Recorded in Local Communities, in Local Languages, with Local Expertise
Our Village facilitates the sharing of vast, largely untapped technical knowledge at the village level. The process is simple. Every Our Village program is recorded in a local language at a village. Each program treats a single development theme and relies largely on the villagers’ experience with the issues. Villagers describe their problems and share solutions, and if more technical depth and innovation is necessary to achieve a program’s objectives, additional experts are included.
It is anticipated that development ideas and methods can be emulated and adapted in other listening communities. The program helps spur a dynamic exchange of dialogue and ideas in the region. Such interactive, grassroots dialogue also helps target governmental and NGO resources where they are needed most.
The process is working. A representative from the provincial Ministry of Education was astonished when he accompanied a recording visit to Kang’Ombe, the site of the only village-based preschool in Eastern Province. “Kang’Ombe has organized this preschool by itself. It’s an amazing accomplishment.” The principal for the government primary school six kilometers away said, “Kang’Ombe’s preschool has contributed to our school the brightest, most prepared students in the entire area. This will put them far ahead as they face new challenges.” The Ministry of Education representative continued, “Other communities can take after their example. Your radio program will inspire and show how they did it. And we’re prepared to lend a helping hand to those communities that are interested.” Our Village is an invaluable stimulus and information sharing resource in the development of local communities.
Testing, Monitoring, Grants, and Expansion
The program format is based on rigorous in-village testing of pilot programs. Monitoring and evaluation activities, designed and carried out by partner organization Juarez and Associates, measures the impact of the programs through village radio listening groups, and will help EDC and its partner stations improve the effectiveness of the Our Village programs over time. The radio programs are backed up with resources. EDC will implement a grants program related to Our Village program themes that will assist communities in their own local development projects as part of the effort to mitigate the impact of HIV/AIDS.

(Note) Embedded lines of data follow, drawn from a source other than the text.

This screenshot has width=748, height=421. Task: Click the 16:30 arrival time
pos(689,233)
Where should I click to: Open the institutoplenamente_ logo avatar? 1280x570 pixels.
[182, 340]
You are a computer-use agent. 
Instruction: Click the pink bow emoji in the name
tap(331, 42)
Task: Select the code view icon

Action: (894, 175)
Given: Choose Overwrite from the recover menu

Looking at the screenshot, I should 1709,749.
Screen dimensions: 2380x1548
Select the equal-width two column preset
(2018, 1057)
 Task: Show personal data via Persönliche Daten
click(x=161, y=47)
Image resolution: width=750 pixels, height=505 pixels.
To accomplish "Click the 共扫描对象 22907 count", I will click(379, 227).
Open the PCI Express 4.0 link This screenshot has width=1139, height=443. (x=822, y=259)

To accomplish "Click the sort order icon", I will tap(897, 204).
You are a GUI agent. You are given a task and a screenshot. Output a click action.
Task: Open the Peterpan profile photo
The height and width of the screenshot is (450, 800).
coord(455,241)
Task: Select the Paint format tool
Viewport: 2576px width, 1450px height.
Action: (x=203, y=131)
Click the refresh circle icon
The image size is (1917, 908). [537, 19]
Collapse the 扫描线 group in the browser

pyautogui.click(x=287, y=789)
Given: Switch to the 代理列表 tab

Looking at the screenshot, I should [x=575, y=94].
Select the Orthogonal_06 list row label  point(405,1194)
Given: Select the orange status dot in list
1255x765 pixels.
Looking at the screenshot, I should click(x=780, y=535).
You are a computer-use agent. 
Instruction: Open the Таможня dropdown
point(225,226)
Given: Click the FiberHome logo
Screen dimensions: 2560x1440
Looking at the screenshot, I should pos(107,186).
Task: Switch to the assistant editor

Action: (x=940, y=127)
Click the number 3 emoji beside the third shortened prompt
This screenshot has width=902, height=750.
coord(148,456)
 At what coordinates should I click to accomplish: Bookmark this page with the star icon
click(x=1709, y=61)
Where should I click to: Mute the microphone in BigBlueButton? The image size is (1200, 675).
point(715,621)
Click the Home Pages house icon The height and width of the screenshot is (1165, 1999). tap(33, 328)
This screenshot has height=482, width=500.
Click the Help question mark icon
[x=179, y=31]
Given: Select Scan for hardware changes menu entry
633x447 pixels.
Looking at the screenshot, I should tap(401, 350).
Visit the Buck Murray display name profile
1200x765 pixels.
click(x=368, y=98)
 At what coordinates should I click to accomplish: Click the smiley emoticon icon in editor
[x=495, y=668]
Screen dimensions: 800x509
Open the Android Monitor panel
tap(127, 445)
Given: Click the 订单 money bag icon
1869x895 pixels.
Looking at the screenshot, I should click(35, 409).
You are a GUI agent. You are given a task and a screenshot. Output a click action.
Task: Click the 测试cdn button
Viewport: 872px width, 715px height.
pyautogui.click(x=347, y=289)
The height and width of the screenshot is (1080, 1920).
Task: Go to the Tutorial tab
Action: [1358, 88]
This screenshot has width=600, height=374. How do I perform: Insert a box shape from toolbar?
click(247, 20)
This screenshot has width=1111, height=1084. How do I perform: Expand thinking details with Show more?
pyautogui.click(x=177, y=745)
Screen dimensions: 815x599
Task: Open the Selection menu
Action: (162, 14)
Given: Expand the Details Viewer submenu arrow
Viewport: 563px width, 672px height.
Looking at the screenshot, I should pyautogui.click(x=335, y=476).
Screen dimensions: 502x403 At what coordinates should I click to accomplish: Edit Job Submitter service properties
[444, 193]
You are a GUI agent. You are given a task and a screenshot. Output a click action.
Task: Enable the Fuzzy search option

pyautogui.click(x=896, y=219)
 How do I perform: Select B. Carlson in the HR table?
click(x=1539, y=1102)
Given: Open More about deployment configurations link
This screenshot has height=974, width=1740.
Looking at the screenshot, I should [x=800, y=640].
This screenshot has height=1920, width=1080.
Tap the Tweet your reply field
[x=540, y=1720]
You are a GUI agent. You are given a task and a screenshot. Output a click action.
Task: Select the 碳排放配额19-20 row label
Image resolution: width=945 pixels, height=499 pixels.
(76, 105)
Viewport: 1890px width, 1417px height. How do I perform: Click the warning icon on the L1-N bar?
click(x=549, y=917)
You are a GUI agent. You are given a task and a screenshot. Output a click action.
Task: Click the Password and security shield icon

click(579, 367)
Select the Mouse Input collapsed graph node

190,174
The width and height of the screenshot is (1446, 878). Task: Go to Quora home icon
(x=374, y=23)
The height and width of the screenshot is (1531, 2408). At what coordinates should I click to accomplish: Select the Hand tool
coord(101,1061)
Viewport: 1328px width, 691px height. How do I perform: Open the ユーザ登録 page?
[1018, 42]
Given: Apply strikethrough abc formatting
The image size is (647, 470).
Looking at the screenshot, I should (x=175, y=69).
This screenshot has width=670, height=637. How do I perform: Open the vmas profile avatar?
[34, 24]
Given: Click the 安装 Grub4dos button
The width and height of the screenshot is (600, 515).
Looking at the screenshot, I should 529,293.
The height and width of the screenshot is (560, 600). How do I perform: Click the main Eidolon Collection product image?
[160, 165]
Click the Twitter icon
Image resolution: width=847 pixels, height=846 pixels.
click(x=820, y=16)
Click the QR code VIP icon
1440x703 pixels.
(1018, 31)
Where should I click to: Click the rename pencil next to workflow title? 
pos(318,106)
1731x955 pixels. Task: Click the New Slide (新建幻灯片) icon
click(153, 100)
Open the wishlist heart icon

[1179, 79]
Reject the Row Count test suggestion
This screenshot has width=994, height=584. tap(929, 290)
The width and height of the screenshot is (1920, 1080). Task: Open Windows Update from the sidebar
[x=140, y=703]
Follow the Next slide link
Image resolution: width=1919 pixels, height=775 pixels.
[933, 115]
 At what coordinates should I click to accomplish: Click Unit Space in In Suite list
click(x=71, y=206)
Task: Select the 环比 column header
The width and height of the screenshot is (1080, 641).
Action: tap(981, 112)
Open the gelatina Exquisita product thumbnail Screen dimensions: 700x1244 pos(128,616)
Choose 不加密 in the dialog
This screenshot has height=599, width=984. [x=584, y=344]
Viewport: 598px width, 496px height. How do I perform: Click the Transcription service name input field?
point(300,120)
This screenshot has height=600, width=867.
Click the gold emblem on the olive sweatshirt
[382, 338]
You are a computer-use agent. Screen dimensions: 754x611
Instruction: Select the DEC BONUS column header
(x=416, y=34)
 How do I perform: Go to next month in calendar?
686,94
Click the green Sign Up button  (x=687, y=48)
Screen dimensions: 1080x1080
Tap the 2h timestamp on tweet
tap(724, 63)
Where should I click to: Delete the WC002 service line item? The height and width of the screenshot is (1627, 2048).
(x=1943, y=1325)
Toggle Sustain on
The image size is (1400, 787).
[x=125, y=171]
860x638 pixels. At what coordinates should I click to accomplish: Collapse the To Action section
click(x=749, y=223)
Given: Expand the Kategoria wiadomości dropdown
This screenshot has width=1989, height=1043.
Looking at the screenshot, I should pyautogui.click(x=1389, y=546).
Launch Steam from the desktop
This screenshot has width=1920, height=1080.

During Year One, EDC has implemented the ZCR Project in Eastern Province, selected because of its proximity to Malawi and Mozambique, a trans-border area with increased risk of migration of HIV infection. Plans for Years Two and beyond focus on extending the project area to other trans-border regions, inside Zambia as well as to neighboring countries.
Pilot testing Our Village program in Nyalubanga Village, still in its early stages, the Zambia Community Radio Project has been warmly received in every community it has visited. Villages are immensely proud of their development projects and are eager to share their successes and lessons learned with their neighboring communities. It is anticipated that the Our Village radio series will be a dynamic facilitator to community interaction and capacity building and a powerful tool in mitigating the impact of HIV/AIDS.